In Devs, that assumed answer is simply I am me because I can choose. I have control over what I do. The blankness likely comes when the characters, and the viewer, realizes they, in fact, can’t and don’t. Of course, many of Garland’s characters never doubt their freedom. Even the ones who work on the determinism machine. They never use the machine to look into their future. “That’s something I feel happens with lots of belief sets,” Garland explains. “They are deliberately not looking too hard at their own doubts. They are saying, ‘don’t question it.’”

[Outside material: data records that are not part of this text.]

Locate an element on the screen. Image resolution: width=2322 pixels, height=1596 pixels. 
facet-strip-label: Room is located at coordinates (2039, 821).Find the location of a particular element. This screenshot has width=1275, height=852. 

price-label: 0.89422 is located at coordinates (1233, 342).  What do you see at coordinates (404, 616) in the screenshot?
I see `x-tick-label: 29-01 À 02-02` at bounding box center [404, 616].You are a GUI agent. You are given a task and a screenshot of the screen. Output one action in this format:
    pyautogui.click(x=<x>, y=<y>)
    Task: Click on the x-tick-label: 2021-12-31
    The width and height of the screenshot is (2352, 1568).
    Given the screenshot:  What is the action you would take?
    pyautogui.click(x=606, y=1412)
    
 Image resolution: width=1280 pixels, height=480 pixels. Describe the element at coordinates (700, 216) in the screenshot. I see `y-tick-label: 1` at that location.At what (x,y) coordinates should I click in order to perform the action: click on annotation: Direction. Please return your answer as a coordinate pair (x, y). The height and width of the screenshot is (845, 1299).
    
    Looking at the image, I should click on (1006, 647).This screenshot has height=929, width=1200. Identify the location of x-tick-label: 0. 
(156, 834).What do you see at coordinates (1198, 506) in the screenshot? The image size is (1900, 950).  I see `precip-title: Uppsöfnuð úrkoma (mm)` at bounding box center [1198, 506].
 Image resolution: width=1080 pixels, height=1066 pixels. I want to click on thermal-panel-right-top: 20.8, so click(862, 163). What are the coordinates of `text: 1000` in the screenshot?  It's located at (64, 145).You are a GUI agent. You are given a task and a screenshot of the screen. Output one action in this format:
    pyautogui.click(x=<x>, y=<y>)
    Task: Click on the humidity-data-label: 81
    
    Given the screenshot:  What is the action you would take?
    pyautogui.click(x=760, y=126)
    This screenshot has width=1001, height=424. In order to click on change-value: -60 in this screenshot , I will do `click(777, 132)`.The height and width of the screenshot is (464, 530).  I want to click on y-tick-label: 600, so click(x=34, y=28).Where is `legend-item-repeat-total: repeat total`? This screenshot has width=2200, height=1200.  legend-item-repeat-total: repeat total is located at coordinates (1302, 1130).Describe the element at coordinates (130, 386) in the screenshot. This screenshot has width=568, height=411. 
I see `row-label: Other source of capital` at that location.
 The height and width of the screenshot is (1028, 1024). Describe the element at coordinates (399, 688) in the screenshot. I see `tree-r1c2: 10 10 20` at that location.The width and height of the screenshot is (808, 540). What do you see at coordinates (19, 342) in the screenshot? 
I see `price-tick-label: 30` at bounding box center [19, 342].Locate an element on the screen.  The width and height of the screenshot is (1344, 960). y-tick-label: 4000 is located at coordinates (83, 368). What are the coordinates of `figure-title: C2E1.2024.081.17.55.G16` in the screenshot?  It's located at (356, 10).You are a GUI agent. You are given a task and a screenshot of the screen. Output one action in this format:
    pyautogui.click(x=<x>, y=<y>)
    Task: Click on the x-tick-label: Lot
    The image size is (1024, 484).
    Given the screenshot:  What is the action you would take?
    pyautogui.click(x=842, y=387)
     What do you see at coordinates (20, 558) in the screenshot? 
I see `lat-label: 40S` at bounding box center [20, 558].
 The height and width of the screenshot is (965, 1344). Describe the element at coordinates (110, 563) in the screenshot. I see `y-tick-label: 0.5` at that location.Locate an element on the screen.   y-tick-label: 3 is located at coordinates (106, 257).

Garland, of course, is of the opposite attitude; blankness is productive. And in the case of Devs, Garland actually thinks that giving oneself over to determinism can be liberating. If determinism is true, its consequences aren’t just those of loss—loss of choice, loss of god. What fascinates Garland about the determinism machine is that it actually offers something: knowledge. It gives the participant full self-awareness. You’d sacrifice your belief in choice, sure. But what you gain is ammunition against dissociation: you learn why you “chose” what you chose, and so, in a sense, who you really are. Garland would take this apple in a heartbeat.

The dilemma at the heart of Devs is thus not about determinism so much as it is about knowledge. Given the power to learn the secrets of creation and yourself—given access to the determinism machine—would you peek?

“It would be almost impossible to not look,” Garland says. “You'd end up feeling ashamed of yourself for not being brave enough.” In a sense, we owe it to ourselves. No bullshit.

Seeing our choices for what they are, however, doesn’t somehow diminish us. Perhaps “impotence” is the wrong word then. While Garland’s films and novels pose and then challenge features of identity, they never feel mean-spirited or reductionist. Blank or disarming as they may be, there’s a small celebration in the individual. That she can’t quite be replicated without some alien uncanniness. That deprived of choice, he still manages to feel (and even act) free. In the end, it is really we who move in mysterious ways. Mysterious, however, only to ourselves.